[Extracted records]
===============

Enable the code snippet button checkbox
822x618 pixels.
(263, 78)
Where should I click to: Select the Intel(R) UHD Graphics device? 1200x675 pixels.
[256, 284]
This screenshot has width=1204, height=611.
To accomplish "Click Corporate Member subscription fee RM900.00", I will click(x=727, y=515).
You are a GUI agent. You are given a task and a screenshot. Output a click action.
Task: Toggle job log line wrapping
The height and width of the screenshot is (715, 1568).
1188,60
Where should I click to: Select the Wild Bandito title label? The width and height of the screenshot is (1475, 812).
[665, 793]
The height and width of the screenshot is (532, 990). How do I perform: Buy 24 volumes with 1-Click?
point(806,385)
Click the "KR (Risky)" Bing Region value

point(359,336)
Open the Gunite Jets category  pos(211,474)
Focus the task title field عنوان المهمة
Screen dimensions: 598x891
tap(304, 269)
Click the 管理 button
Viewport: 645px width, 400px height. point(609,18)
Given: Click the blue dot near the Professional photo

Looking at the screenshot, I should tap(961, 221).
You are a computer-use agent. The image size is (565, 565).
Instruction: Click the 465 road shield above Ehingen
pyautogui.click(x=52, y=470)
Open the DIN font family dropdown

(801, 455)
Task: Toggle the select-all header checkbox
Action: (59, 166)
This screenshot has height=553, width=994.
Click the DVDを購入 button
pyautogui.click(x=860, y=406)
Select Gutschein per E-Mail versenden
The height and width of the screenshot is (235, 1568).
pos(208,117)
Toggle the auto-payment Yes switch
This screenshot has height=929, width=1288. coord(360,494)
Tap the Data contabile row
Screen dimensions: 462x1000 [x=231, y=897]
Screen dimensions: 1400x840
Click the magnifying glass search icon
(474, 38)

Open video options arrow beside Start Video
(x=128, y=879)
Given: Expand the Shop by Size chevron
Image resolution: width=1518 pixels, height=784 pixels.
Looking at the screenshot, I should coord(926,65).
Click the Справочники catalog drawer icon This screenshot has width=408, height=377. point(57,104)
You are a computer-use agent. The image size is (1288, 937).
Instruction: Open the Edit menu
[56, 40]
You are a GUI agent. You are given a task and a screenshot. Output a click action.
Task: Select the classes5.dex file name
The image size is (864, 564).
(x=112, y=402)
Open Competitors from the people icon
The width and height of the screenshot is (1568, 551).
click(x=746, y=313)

===============

What you will do -> State, as a number only, how many lines in the entries include "agent".

Reply -> 4